The parentheses (...) allow you to capture the string inside. You have to do whatever to protect in a C++ string, or use raw string literals.

Even though it does not offer precise Qt syntax, I would recommend playing at e.g. https://regex101.com/ (EcmaScript (JavaScript) flavor) with bits of your input to learn how to match.

SGaist · J JonB 21 Oct 2024, 18:20

The regular expression tool might be worth a build and test to grab the correct syntax to use with QRegularExpression.

realroot · wrote on 22 Oct 2024, 17:48

I did not think about indexOf().
I can use that indeed.

To save jpg or pdf can I use a QPixmap?

void onFinished(QNetworkReply *reply) {
    ...
    QPixmap pm;
    pm.loadFromData(reply->readAll());

SGaist · wrote on 22 Oct 2024, 18:51

What does your reply contain ? If it's the image data, then write it directly to a file.

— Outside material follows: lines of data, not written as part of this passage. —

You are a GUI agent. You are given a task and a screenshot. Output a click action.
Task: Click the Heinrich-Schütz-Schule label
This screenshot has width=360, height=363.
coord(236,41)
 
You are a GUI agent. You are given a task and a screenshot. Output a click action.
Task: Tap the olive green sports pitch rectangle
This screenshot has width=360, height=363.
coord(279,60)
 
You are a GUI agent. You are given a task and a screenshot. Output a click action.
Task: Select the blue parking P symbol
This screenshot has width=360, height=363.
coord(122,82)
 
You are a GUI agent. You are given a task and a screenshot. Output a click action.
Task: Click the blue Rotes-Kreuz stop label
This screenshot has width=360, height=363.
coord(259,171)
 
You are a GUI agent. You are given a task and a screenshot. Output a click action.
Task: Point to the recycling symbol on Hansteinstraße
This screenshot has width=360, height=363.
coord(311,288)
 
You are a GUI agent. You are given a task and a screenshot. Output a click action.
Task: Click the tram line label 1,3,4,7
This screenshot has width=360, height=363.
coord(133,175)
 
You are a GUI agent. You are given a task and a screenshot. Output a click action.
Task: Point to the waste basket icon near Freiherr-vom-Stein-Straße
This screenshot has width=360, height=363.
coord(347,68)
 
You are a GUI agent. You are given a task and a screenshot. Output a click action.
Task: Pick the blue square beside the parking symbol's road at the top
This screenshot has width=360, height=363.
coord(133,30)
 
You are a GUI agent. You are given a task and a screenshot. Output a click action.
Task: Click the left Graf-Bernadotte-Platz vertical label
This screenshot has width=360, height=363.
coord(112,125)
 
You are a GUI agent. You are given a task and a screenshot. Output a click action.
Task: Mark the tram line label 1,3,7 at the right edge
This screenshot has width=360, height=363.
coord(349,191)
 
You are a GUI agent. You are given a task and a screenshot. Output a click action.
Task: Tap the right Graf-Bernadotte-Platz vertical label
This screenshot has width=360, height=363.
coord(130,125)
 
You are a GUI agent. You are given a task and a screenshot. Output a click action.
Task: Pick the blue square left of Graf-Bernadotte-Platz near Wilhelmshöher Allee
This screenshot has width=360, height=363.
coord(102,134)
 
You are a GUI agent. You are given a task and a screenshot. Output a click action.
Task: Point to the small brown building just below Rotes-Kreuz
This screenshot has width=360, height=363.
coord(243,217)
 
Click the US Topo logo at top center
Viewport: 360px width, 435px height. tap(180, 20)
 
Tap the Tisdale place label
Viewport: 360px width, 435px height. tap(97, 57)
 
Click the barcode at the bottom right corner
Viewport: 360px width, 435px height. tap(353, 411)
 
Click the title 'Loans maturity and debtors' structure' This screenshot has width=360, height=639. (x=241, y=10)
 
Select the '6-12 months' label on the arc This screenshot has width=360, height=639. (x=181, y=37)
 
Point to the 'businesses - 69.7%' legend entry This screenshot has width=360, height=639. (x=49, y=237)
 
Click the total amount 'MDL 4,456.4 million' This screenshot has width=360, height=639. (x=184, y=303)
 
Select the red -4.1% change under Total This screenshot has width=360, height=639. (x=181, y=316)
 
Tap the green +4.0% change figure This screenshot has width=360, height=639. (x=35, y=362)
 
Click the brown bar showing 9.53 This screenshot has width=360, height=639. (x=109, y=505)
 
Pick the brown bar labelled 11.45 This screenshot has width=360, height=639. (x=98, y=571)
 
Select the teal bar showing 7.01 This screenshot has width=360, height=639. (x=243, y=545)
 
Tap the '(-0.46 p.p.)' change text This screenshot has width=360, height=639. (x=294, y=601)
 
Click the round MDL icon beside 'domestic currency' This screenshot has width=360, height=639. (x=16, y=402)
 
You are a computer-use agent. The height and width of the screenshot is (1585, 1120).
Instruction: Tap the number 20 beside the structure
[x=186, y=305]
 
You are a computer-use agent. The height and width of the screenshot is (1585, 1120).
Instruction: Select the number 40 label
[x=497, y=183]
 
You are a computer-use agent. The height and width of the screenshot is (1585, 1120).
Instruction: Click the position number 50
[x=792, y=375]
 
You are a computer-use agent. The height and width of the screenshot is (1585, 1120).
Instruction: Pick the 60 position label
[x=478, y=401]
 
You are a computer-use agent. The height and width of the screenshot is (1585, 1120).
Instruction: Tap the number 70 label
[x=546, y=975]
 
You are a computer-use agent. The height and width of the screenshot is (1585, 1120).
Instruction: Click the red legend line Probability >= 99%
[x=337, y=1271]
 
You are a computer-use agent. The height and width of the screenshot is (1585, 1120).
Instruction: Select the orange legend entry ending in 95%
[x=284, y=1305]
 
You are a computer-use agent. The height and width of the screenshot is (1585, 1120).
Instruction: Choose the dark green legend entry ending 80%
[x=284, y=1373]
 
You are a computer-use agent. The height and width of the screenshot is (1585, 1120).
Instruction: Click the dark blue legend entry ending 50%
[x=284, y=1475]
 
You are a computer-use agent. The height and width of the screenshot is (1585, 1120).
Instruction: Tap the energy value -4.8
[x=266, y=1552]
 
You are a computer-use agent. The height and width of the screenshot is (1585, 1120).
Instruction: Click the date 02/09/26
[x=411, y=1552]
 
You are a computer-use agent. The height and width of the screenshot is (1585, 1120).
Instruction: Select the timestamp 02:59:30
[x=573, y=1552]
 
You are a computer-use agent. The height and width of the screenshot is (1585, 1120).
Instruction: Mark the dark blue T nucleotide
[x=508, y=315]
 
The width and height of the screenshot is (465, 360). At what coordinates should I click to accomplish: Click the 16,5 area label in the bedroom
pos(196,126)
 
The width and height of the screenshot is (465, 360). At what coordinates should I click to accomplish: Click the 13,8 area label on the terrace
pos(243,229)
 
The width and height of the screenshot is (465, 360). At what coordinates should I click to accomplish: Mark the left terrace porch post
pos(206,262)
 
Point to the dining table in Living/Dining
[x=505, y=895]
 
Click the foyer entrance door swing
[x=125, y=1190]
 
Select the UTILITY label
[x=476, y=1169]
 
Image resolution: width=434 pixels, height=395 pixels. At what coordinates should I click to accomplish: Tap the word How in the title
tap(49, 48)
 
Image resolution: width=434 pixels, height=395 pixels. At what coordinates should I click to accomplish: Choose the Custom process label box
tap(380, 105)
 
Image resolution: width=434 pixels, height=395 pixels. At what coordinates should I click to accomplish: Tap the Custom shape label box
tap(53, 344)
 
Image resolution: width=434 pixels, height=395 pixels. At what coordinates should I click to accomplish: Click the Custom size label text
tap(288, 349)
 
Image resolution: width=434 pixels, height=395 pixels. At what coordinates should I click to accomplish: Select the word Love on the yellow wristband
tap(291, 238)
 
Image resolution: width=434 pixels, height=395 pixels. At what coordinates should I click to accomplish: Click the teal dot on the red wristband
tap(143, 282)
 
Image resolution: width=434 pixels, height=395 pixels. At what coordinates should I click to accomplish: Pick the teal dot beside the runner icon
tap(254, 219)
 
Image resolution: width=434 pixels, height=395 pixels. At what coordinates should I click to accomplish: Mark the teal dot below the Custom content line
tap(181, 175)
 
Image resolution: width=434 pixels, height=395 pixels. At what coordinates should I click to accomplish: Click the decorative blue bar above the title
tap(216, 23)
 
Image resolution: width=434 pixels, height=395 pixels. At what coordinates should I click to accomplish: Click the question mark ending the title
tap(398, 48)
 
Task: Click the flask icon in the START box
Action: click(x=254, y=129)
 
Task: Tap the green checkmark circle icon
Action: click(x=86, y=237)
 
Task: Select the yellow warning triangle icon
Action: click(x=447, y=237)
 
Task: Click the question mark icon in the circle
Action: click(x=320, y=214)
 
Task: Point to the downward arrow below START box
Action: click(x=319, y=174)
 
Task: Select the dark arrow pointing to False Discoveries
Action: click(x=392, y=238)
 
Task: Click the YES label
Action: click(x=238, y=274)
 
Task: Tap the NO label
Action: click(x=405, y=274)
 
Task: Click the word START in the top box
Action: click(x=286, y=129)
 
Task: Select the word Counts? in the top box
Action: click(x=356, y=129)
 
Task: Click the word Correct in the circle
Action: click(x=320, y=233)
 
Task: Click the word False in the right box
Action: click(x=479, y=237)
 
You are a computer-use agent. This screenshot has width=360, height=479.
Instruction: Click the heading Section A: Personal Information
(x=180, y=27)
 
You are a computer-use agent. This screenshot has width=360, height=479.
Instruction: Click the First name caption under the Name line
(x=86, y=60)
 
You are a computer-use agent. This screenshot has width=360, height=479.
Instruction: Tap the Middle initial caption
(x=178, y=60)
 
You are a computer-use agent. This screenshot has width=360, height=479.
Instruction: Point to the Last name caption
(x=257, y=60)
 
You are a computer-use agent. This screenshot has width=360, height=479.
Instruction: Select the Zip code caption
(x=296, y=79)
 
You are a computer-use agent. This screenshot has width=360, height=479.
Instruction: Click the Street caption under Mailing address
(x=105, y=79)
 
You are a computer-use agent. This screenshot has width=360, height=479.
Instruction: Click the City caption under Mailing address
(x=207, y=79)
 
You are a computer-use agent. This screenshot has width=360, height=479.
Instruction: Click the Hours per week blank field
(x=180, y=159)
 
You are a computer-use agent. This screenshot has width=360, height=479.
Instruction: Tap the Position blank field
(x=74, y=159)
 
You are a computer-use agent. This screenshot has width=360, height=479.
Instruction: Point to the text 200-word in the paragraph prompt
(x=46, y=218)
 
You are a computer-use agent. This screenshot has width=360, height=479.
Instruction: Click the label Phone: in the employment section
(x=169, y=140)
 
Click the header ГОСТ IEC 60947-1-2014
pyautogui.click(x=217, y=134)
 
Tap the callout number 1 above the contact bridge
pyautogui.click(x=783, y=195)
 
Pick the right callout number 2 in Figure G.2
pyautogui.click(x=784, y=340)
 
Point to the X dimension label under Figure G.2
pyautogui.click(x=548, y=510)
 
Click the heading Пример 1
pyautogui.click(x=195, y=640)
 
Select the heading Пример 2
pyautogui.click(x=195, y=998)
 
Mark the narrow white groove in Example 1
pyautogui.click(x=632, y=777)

realroot · wrote on 22 Oct 2024, 19:42

I still have to try it should be:

QNetworkReply* reply = m_manager->get(QNetworkRequest(QUrl("https://site.com/image.jpg")));

So I think it is.

I use QTextStream for text not sure to how handle images.

SGaist · wrote on 23 Oct 2024, 05:34

So these are binary data, juste use QFile to write them to disk directly.